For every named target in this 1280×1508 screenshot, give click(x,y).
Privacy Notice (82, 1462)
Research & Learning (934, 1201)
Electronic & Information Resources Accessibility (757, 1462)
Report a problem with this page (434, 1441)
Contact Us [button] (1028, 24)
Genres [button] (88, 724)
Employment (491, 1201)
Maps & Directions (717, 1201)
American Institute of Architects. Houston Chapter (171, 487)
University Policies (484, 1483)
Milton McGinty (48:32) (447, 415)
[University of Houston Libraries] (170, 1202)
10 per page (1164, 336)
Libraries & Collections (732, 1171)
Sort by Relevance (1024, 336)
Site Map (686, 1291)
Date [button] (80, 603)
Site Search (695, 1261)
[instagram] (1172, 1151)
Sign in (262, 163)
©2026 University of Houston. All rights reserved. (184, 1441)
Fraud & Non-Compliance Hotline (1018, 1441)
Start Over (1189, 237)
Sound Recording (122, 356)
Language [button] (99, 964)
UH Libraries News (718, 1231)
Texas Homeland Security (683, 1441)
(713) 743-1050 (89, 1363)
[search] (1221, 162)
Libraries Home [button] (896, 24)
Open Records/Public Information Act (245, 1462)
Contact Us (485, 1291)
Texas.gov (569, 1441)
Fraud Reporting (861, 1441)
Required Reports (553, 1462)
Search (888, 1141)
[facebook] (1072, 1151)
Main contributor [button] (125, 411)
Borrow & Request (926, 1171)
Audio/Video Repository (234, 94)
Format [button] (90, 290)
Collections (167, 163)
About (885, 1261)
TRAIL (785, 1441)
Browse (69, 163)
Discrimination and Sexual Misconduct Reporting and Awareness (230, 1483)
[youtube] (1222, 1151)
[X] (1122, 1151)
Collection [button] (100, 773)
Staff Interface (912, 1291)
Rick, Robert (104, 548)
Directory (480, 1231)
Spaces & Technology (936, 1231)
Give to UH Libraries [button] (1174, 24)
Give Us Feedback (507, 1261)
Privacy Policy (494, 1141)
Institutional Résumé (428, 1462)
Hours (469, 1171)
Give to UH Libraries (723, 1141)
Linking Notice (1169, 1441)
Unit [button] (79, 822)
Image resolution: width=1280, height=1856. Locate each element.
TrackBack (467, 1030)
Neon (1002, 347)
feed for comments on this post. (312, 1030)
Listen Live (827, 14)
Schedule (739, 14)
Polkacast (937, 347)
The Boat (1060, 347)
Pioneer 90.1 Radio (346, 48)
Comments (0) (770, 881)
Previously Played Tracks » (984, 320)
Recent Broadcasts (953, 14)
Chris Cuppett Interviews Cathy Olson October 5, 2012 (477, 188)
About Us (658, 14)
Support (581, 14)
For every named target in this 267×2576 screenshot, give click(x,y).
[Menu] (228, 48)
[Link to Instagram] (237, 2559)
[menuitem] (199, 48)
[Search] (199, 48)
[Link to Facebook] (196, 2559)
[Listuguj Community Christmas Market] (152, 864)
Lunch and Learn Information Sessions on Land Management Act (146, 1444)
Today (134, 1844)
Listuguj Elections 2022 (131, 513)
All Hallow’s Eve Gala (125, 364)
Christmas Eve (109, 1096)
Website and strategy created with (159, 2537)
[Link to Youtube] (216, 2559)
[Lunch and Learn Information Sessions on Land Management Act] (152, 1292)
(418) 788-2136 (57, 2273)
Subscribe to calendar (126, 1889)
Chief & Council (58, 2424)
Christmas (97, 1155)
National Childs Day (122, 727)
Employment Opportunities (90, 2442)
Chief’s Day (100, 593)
+++
== Task requirements ==
Look through the data above and return exactly the lines from the one that contains "Search (888, 1141)" to the one that contains "Browse (69, 163)", inclusive, with nothing else.

== Output below ==
Search (888, 1141)
[facebook] (1072, 1151)
Main contributor [button] (125, 411)
Borrow & Request (926, 1171)
Audio/Video Repository (234, 94)
Format [button] (90, 290)
Collections (167, 163)
About (885, 1261)
TRAIL (785, 1441)
Browse (69, 163)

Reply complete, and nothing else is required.